Frontera API¶
本节介绍了 Frontera 核心API,适用于中间件和后端的开发人员。
Frontera API / Manager¶
Frontera API的主要入口点是 FrontierManager 对象,通过from_manager类方法传递给中间件和后端。该对象提供对所有Frontera核心组件的访问,并且是中间件和后端访问它们并将其功能挂接到Frontera中的唯一方法。
FrontierManager 负责加载安装的中间件和后端,以及用于管理整个 frontier 的数据流。
从settings加载¶
尽管 FrontierManager 可以通过参数初始化,但最常用的初始化方法还是使用 Frontera Settings 。

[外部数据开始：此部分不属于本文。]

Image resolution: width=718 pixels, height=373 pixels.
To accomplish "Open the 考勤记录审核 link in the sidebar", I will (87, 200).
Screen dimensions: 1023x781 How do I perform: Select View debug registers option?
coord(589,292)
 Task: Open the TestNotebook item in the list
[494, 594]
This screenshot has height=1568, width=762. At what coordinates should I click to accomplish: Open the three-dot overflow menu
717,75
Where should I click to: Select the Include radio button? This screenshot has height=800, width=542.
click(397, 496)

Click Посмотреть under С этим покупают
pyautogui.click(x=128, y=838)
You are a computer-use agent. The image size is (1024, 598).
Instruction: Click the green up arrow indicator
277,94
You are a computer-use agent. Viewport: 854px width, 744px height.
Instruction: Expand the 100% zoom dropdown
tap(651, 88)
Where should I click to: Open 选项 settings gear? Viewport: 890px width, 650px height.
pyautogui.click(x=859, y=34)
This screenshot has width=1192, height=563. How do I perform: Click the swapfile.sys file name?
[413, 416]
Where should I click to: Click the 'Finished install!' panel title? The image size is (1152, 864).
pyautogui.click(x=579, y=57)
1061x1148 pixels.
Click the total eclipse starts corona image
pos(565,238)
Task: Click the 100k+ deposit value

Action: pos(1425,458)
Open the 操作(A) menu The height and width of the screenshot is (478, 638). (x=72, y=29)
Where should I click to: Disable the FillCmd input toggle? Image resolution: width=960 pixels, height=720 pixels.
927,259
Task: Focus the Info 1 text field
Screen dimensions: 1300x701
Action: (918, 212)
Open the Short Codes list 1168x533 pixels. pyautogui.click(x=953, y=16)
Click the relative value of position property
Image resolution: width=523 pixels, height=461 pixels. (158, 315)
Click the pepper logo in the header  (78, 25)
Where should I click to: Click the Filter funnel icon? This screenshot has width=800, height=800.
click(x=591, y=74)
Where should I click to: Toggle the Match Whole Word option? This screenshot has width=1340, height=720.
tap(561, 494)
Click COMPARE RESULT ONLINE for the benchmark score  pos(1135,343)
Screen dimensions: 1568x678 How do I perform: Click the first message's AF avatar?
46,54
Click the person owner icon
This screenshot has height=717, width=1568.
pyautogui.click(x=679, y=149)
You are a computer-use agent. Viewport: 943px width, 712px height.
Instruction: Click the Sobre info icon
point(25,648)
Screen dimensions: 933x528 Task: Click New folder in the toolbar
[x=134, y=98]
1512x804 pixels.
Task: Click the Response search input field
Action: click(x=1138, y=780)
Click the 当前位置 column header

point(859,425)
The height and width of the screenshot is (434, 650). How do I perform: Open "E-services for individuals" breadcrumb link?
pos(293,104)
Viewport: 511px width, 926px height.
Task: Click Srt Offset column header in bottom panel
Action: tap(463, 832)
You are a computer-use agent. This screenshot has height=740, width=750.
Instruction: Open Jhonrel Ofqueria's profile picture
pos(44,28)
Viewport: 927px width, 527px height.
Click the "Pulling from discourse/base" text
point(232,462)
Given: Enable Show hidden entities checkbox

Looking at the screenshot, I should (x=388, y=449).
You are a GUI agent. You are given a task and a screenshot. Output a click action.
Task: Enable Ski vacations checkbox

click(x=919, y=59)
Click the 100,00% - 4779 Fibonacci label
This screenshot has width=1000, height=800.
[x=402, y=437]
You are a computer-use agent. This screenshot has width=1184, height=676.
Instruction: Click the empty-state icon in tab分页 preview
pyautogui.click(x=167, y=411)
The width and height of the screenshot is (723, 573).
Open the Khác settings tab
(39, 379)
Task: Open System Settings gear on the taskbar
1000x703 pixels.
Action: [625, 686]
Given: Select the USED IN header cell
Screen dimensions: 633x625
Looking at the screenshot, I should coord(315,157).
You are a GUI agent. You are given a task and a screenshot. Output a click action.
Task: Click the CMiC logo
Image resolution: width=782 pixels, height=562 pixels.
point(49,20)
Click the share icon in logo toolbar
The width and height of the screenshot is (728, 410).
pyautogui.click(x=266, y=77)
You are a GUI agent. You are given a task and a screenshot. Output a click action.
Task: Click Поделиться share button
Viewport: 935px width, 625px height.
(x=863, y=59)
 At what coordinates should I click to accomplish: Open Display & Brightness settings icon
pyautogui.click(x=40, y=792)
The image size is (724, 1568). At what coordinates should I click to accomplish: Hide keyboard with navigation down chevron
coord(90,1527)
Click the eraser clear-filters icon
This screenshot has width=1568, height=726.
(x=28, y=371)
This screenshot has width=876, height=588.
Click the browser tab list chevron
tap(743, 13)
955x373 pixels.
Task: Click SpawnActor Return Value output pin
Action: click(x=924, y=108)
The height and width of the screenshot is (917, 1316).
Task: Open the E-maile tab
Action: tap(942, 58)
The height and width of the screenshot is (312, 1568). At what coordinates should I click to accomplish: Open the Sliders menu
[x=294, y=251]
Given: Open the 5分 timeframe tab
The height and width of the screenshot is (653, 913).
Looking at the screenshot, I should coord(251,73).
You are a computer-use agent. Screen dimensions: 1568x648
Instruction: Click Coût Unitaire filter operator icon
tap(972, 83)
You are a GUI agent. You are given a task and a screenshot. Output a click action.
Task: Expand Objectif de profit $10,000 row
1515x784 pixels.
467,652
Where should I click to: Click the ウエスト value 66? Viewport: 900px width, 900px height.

这个可以通过 from_settings 类方法实现,使用字符串路径:
>>> from frontera import FrontierManager
>>> frontier = FrontierManager.from_settings('my_project.frontier.settings')
或者一个 BaseSettings 对象:
>>> from frontera import FrontierManager, Settings
>>> settings = Settings()
>>> settings.MAX_PAGES = 0
>>> frontier = FrontierManager.from_settings(settings)
也可以无参数初始化,这种情况下 frontier 会使用 默认配置
>>> from frontera import FrontierManager, Settings
>>> frontier = FrontierManager.from_settings()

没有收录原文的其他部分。